Re-discovering the silent cinema through largely "documentary" means, Pere Portabella's Vampir-Cuadecuc was at once the most original movie at the festival and the most sophisticated in its audacious modernism. Initially, the documentary subject is the filming of a commercial Spanish version of Dracula with Christopher Lee (directed by Jesus Franco), but what Portabella makes of this occasion is so personal that it completely transcends the anecdotal. In his homage to Murnau's Nosferatu and Dreyer's Vampyr, he re-creates not only many of their loveliest visual textures, but also the dissolution and decay we perceive when we see them today in fading prints -the sense that these wispy, unearthly images are on the verge of evaporating from the screen, like Nosferatu himself.
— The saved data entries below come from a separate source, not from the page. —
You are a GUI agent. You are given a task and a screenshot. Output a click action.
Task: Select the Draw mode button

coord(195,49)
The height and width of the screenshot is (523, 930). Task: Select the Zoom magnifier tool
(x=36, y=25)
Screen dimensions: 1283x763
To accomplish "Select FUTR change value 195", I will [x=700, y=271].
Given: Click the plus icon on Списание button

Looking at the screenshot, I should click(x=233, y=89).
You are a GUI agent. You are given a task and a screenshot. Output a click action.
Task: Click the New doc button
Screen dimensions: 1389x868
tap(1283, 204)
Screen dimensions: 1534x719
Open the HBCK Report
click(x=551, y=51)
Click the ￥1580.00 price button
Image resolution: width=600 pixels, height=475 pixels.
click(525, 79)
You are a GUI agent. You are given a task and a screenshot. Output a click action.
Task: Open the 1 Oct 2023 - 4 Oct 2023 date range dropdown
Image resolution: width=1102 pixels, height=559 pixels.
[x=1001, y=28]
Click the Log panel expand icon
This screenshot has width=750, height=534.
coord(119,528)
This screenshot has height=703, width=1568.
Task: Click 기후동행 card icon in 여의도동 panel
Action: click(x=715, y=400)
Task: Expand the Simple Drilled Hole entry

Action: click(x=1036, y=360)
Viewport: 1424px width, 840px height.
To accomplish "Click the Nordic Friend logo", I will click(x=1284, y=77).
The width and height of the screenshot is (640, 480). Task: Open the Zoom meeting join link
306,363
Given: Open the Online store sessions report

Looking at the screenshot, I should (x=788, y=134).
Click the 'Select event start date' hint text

Autor:Jonathan Rosembaum. THe Village Voice. June 1971
Moving back and forth from the story being filmed to stray details in the production (a fan blowing confetti over a corpse, a fake bat pulled around on strings, a ghoulishly made-up actress making a face at someone between takes), Portabella somehow manages to maintain the same eerie atmosphere throughout. A remarkably varied soundtrack plays against his silent imagery: the barking dogs, jet planes, drills, operatic arias, Muzak melodies, and sinister electronic drones all ingeniously locate Dracula and our perception of him in the modern world. Speech occurs only briefly in one sequence near the end-when Christopher Lee describes the death of Dracula, and then reads the scene from Stoker's novel -and its effect, much like that of the other sounds, is only to highlight the brooding silence that Portabella's world breathes in. Space prevents me from doing justice to the range and depth of this film, but a few indelible images must be cited: a trip to "Transylvania" by car (presumably Portabella's invention) that accelerates into jet propulsion; a girl in a pocket oval portrait who smiles and moves away; a bag of unspecified something that starts crawling across a floor. In this prodigious film, Portabella recaptures certain fragments of the past in all their lurid beauty and shows how we may-and must -comprehend them now.